▸ SHORT EXERCISE: Reproduce the lines from the one containing "pin near Kaub" through the one containing "Action: click(x=288, y=100)", leaving out the pictures.

▸ STORED ROWS:
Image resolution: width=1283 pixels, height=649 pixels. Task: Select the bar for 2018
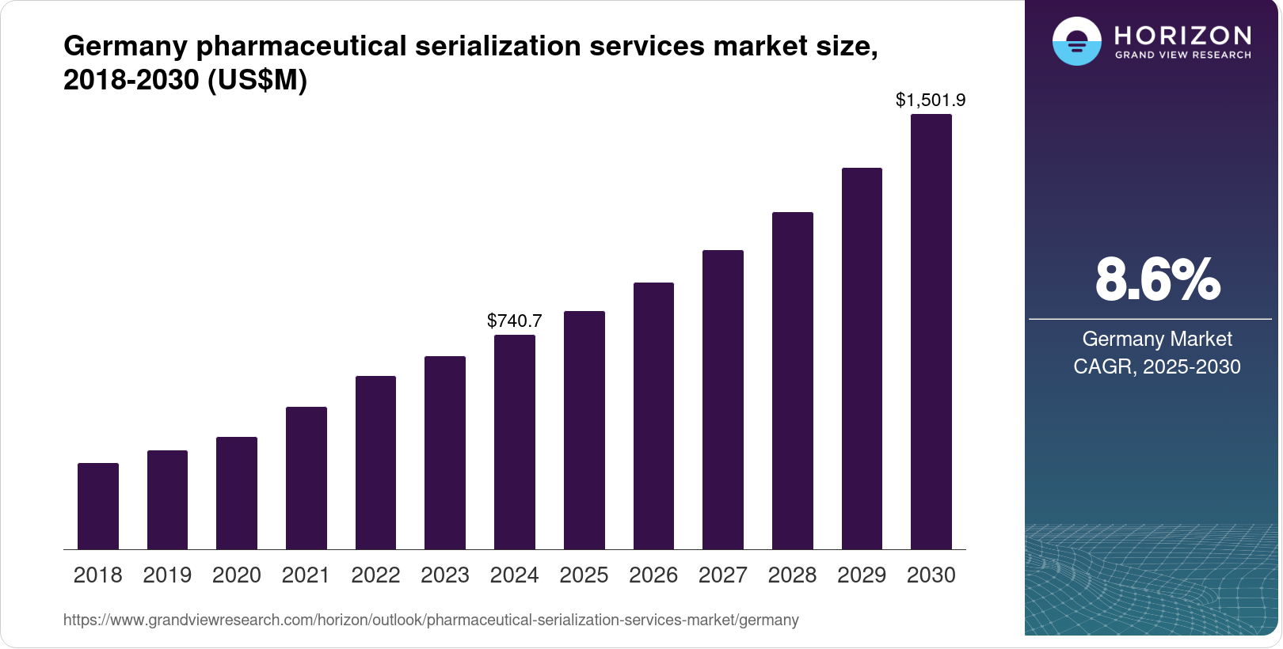pyautogui.click(x=98, y=507)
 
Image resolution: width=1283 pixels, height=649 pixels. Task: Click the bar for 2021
pyautogui.click(x=306, y=478)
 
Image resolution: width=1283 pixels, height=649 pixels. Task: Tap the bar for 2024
pyautogui.click(x=515, y=442)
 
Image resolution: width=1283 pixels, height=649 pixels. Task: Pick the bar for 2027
pyautogui.click(x=723, y=400)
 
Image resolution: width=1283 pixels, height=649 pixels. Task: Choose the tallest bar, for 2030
pyautogui.click(x=931, y=332)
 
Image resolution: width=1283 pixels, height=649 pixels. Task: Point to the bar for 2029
pyautogui.click(x=862, y=359)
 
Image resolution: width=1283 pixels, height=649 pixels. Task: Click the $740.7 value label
pyautogui.click(x=515, y=321)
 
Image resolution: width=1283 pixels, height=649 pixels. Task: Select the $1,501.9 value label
pyautogui.click(x=931, y=101)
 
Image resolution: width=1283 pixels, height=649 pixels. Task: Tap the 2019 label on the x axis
pyautogui.click(x=167, y=575)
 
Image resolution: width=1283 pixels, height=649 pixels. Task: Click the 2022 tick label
pyautogui.click(x=375, y=575)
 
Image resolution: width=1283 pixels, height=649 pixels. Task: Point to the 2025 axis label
pyautogui.click(x=584, y=575)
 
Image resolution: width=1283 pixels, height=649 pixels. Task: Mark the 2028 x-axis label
pyautogui.click(x=792, y=575)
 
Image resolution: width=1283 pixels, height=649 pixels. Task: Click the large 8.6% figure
pyautogui.click(x=1157, y=279)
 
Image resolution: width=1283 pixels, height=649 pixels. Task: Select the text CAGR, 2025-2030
pyautogui.click(x=1157, y=366)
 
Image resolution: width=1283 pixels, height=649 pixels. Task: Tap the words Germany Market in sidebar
pyautogui.click(x=1157, y=339)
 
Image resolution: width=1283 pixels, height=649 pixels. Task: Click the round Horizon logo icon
pyautogui.click(x=1077, y=41)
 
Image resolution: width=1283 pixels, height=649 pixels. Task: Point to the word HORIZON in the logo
pyautogui.click(x=1183, y=36)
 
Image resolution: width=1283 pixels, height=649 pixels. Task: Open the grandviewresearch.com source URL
pyautogui.click(x=431, y=620)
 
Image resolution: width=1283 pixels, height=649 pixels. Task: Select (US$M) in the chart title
pyautogui.click(x=257, y=80)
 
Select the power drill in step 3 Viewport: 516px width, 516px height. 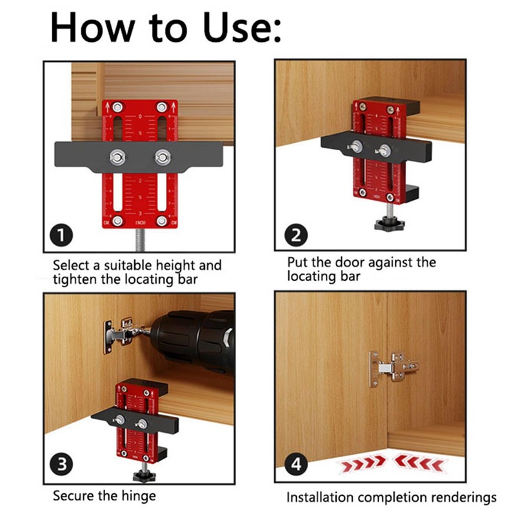point(194,339)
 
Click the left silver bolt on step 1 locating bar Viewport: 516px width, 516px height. point(117,155)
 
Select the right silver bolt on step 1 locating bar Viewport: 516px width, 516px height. point(162,155)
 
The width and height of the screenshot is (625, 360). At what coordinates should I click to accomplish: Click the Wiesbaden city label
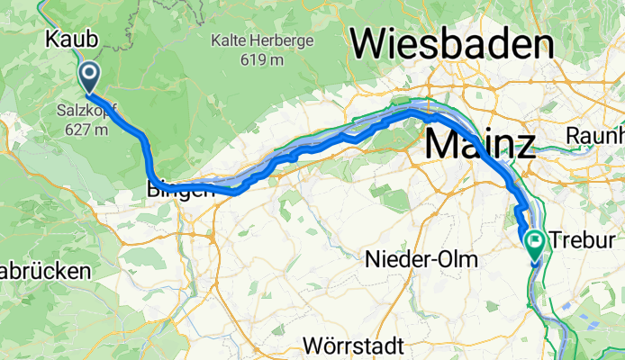[452, 43]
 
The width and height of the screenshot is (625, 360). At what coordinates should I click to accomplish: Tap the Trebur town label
[576, 241]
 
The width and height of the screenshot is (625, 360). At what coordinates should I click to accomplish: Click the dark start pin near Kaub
[90, 76]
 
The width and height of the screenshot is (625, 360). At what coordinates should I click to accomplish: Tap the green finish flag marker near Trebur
[535, 242]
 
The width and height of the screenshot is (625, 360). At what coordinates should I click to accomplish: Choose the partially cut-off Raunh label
[596, 135]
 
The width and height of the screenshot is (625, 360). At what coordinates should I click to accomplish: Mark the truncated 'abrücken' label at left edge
[45, 271]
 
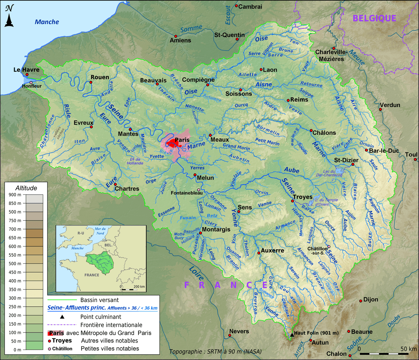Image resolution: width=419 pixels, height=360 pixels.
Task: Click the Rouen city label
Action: click(x=100, y=77)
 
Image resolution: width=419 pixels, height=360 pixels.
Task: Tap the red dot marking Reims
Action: click(x=288, y=100)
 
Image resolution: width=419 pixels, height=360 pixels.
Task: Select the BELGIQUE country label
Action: click(x=374, y=18)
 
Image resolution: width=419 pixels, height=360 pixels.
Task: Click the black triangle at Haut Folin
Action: click(x=292, y=335)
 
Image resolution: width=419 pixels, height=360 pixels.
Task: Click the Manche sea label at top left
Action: click(x=47, y=22)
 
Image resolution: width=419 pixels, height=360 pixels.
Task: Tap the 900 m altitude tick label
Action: click(x=15, y=195)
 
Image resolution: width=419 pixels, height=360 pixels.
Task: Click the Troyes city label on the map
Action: click(x=302, y=197)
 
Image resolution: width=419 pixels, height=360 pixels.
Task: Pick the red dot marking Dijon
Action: click(x=361, y=301)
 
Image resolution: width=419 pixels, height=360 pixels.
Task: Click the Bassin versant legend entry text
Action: click(x=100, y=300)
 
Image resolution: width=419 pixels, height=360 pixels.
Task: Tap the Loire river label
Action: click(x=196, y=274)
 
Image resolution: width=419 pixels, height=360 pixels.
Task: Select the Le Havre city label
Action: click(x=26, y=70)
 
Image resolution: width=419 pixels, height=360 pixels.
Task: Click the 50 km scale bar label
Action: click(x=409, y=349)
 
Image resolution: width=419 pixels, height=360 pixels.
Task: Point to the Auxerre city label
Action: click(x=272, y=250)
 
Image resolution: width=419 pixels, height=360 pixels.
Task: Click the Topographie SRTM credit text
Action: click(x=215, y=351)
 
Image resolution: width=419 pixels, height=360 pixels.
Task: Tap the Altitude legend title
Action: click(x=26, y=188)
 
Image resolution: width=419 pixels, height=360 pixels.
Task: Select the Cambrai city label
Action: click(x=250, y=7)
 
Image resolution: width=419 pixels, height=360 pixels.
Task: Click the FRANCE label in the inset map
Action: click(x=92, y=275)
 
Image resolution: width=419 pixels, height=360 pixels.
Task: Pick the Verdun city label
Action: click(x=390, y=105)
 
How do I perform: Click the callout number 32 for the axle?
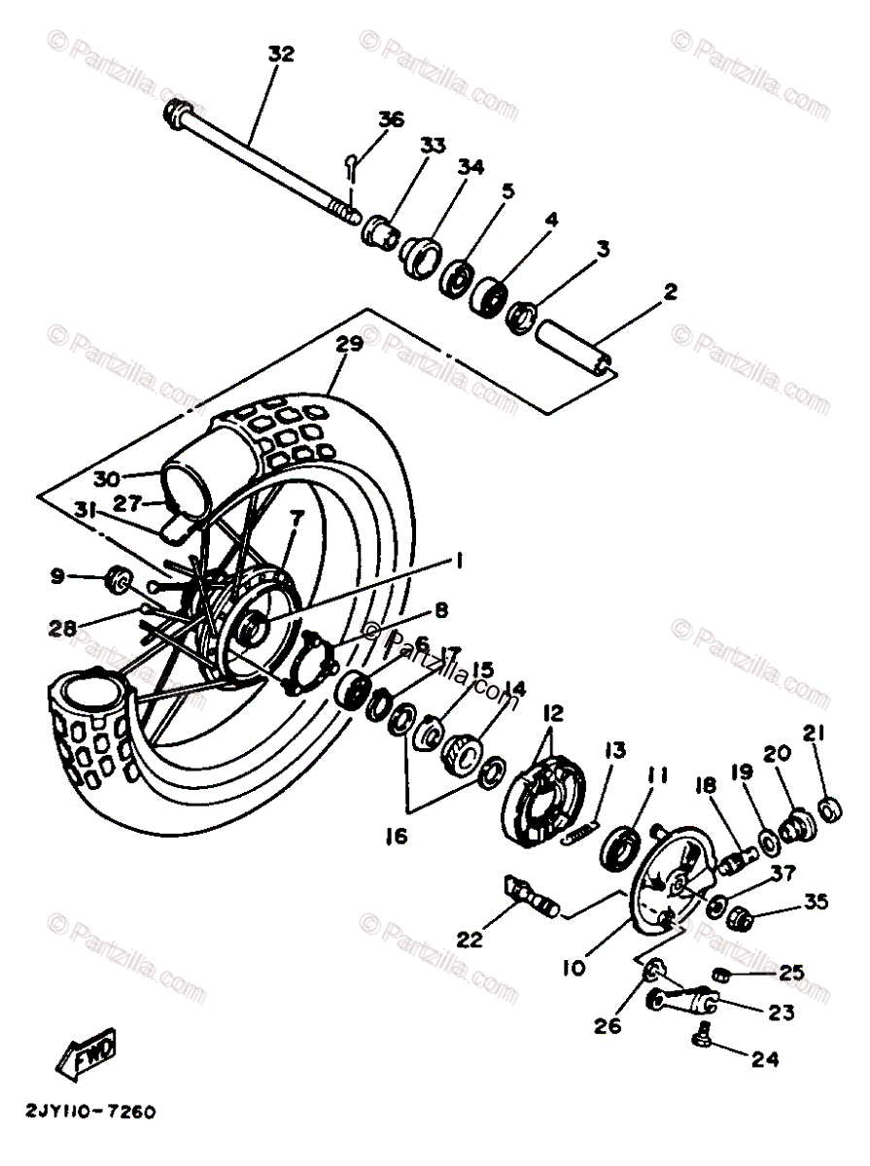click(x=280, y=54)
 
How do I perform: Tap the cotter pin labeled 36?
click(x=352, y=166)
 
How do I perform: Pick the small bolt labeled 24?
click(x=702, y=1039)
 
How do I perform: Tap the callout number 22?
click(x=470, y=941)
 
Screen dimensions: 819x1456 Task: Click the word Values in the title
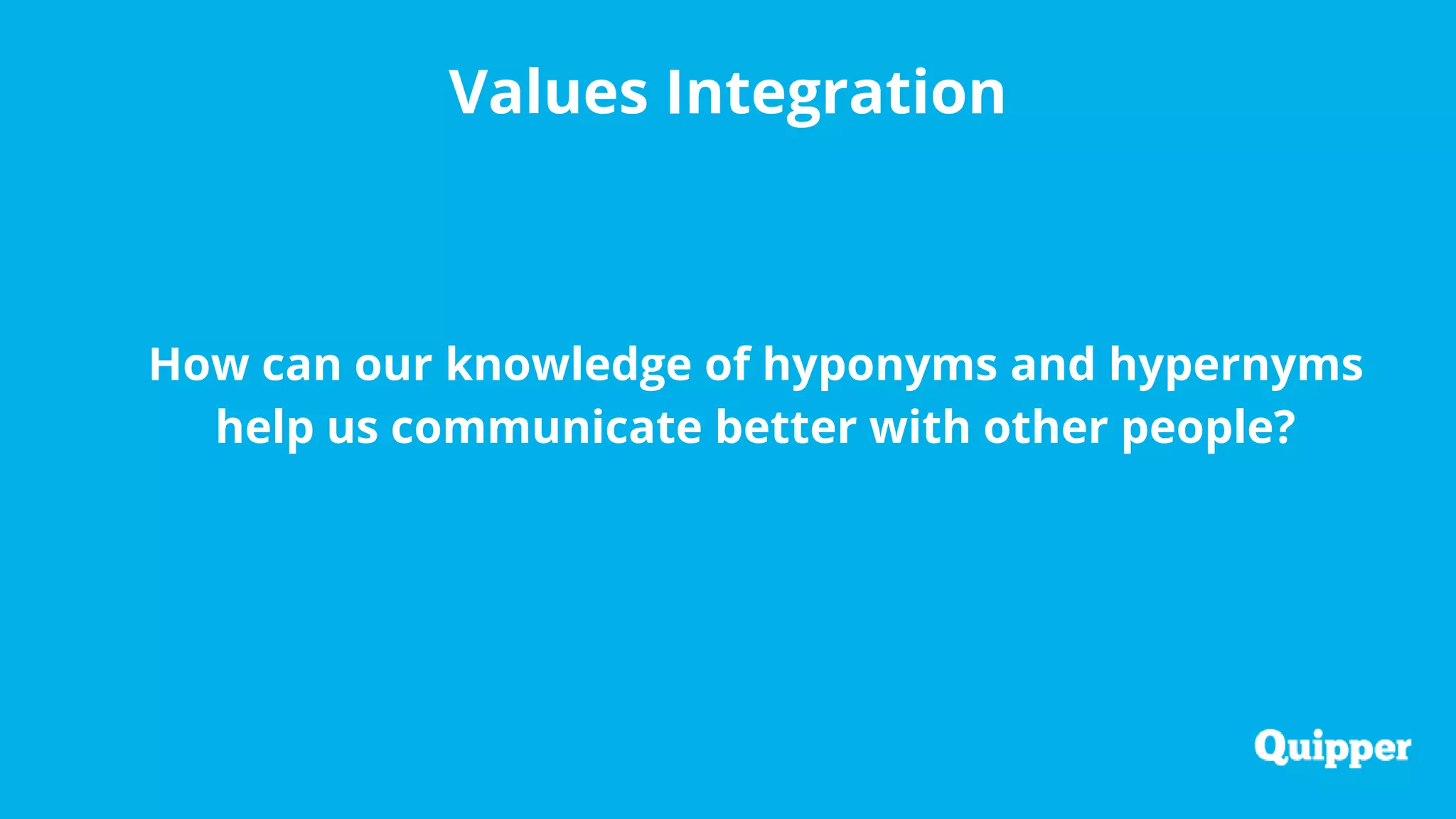click(x=548, y=92)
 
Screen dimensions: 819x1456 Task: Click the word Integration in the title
click(x=835, y=92)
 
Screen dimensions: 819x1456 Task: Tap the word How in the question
click(x=198, y=365)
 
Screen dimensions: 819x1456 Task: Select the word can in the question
click(x=301, y=365)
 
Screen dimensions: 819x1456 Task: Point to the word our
click(x=393, y=365)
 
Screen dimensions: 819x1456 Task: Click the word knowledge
click(x=569, y=365)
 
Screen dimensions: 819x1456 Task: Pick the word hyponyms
click(x=880, y=365)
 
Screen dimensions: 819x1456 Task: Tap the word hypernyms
click(x=1236, y=365)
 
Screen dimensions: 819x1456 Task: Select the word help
click(x=264, y=427)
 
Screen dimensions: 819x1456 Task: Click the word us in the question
click(x=353, y=427)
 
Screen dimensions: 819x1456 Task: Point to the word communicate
click(x=546, y=427)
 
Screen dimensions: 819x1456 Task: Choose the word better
click(x=786, y=427)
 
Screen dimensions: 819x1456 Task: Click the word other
click(x=1045, y=427)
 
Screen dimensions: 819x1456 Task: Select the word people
click(x=1197, y=427)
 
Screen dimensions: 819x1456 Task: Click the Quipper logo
click(x=1332, y=748)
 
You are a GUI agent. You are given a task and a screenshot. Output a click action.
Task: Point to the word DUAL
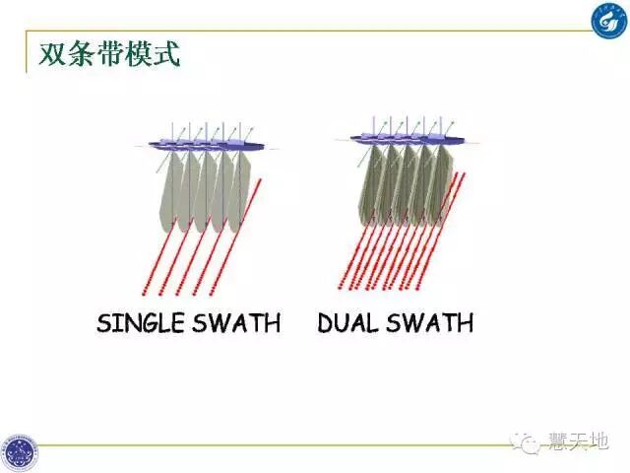point(346,322)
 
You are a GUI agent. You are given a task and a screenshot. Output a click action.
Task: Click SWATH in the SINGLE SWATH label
point(241,322)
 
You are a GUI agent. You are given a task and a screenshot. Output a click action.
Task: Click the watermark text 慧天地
point(579,442)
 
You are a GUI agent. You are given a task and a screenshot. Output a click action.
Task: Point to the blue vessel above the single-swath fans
point(207,145)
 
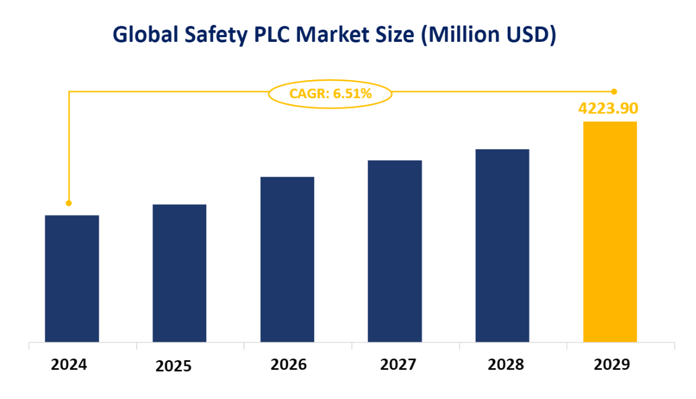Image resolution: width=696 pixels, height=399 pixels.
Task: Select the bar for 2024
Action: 71,278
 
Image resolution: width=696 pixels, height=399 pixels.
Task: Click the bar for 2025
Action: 180,273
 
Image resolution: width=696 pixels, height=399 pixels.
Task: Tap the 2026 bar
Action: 287,259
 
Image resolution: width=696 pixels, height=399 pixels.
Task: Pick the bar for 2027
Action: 394,251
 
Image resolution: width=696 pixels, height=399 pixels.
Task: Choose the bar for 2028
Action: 502,245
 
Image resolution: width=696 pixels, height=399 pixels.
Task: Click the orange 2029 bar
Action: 610,231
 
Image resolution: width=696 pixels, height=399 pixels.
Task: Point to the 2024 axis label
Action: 69,365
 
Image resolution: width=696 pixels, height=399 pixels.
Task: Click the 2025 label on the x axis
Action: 174,366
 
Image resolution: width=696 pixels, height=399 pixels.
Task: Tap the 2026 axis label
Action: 288,365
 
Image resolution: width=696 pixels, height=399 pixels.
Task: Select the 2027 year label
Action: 398,365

▸ FINAL ANSWER:
The width and height of the screenshot is (625, 360). At what coordinates should I click to accomplish: Click the dark start pin near Kaub
[90, 76]
 
The width and height of the screenshot is (625, 360). At what coordinates should I click to accomplish: Tap the green finish flag marker near Trebur
[535, 242]
 
The width and height of the screenshot is (625, 360). At what coordinates should I click to accomplish: Choose the partially cut-off Raunh label
[596, 135]
 
The width and height of the screenshot is (625, 360). At what coordinates should I click to accomplish: Mark the truncated 'abrücken' label at left edge
[45, 271]
 
Image resolution: width=419 pixels, height=360 pixels.
Task: Click the Rouen city label
Action: click(x=100, y=77)
 
Image resolution: width=419 pixels, height=360 pixels.
Task: Tap the red dot marking Reims
Action: click(x=288, y=100)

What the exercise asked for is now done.